> [Stored dataset items]:
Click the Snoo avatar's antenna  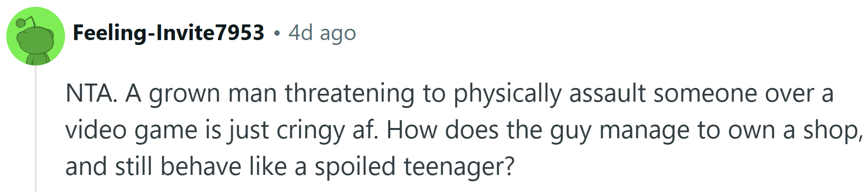pos(25,22)
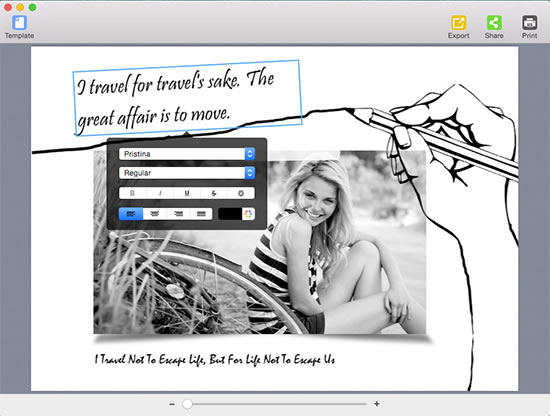Open the Regular font style dropdown
Screen dimensions: 550x416
(187, 173)
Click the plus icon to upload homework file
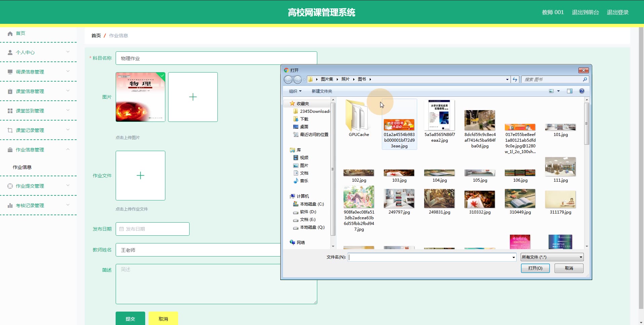 [x=140, y=176]
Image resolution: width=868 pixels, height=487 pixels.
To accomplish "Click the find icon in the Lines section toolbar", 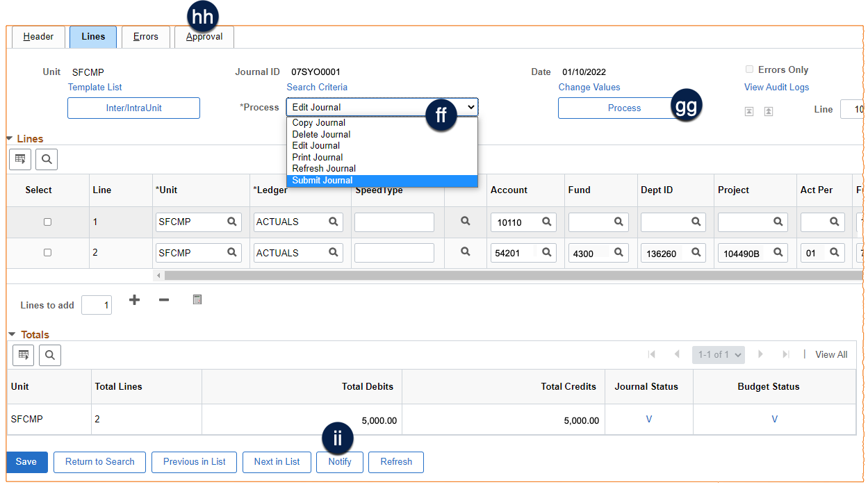I will (46, 159).
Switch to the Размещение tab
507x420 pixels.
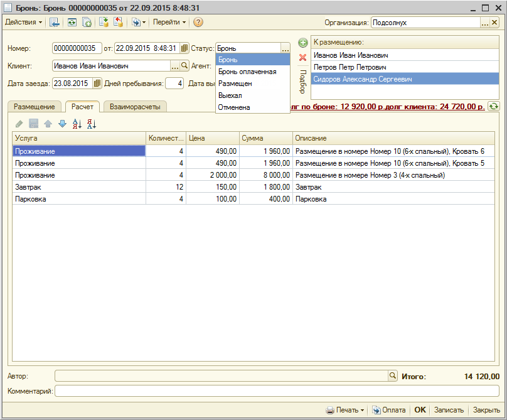(x=35, y=107)
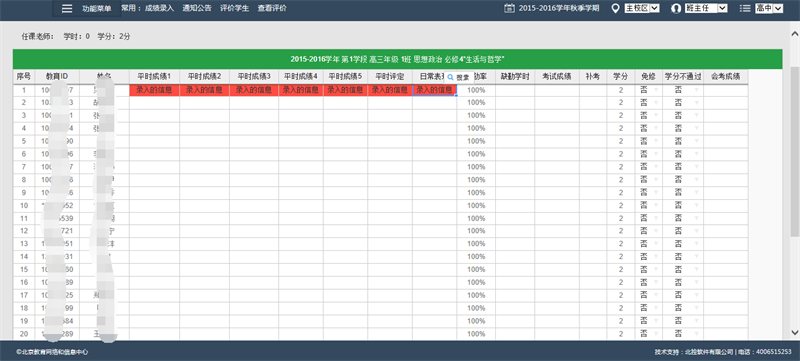Open the 高中 school level dropdown
The image size is (800, 361).
[769, 8]
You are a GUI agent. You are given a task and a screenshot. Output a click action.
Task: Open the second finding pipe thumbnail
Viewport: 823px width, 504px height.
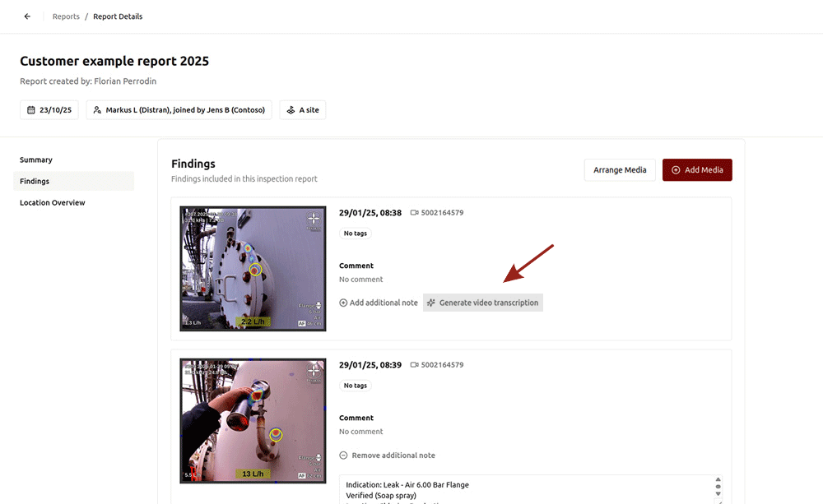point(253,420)
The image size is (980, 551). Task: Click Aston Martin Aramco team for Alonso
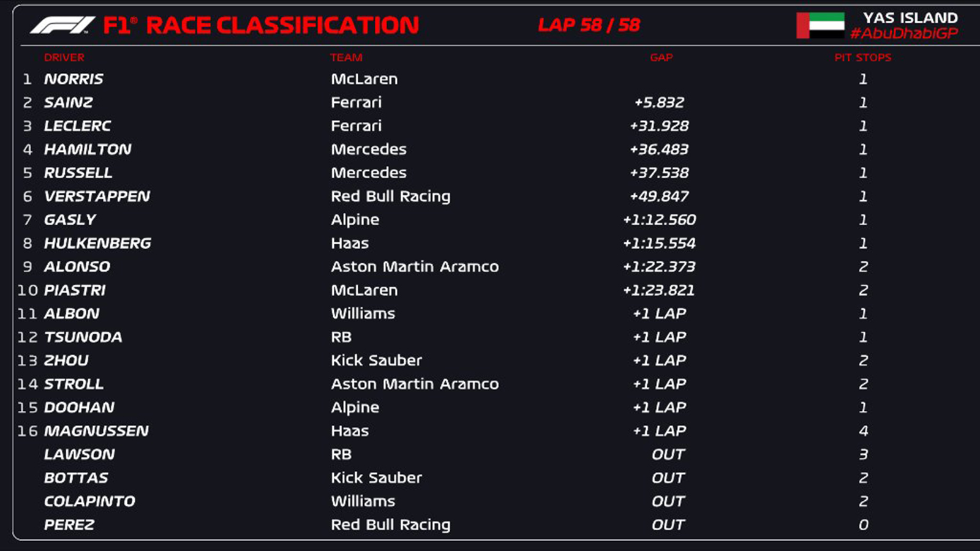[x=415, y=267]
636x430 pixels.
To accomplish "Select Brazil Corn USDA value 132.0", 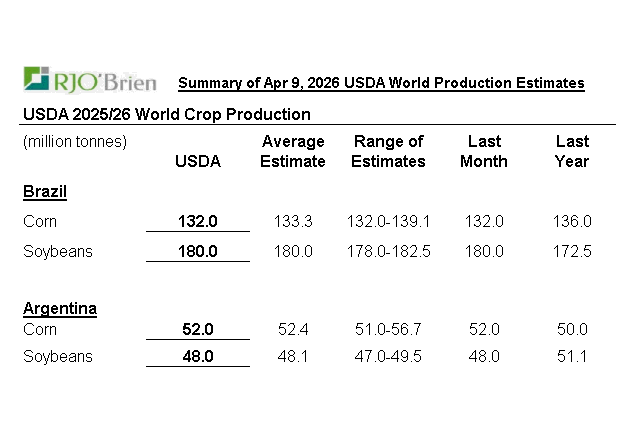I will 198,221.
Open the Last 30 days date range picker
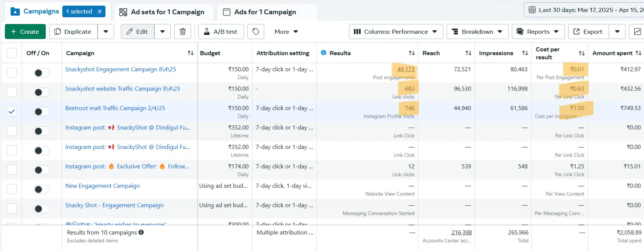Viewport: 644px width, 251px height. (x=585, y=10)
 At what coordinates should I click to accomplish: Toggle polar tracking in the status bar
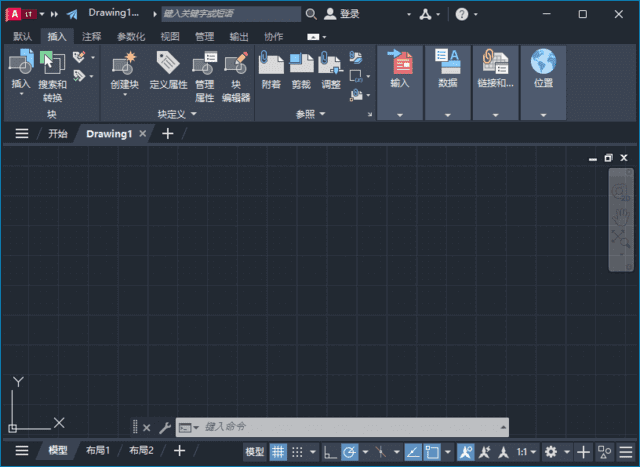[x=349, y=452]
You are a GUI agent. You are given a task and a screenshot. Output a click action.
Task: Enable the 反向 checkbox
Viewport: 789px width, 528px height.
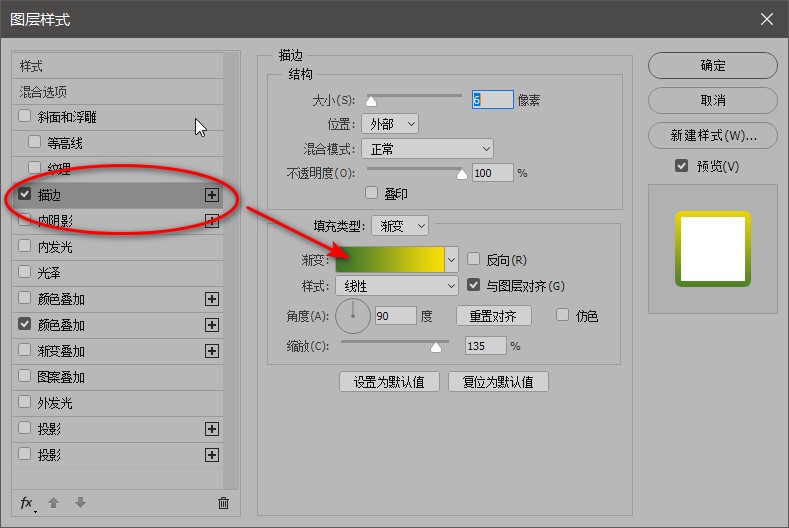coord(474,259)
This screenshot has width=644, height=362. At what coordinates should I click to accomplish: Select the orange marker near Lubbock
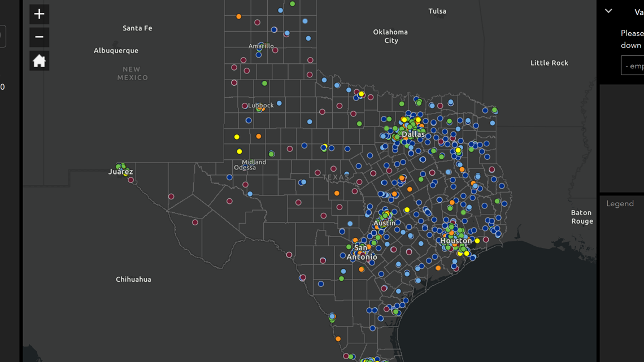[x=260, y=110]
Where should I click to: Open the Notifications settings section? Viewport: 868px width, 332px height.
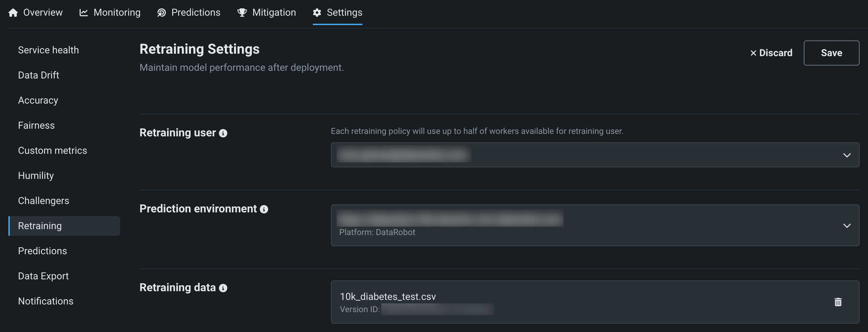[46, 301]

> [Task]: In the records above, find the line containing "Task: Enable the 反向 checkbox", then please restate it and each line after it word for word, pictures excluded.

> [Solution for this task]:
Task: Enable the 反向 checkbox
Viewport: 789px width, 528px height.
coord(474,259)
This screenshot has width=644, height=362. At what coordinates should I click to accomplish: Select the orange marker near Lubbock
[x=260, y=110]
Where should I click to: Open the Notifications settings section? Viewport: 868px width, 332px height.
[46, 301]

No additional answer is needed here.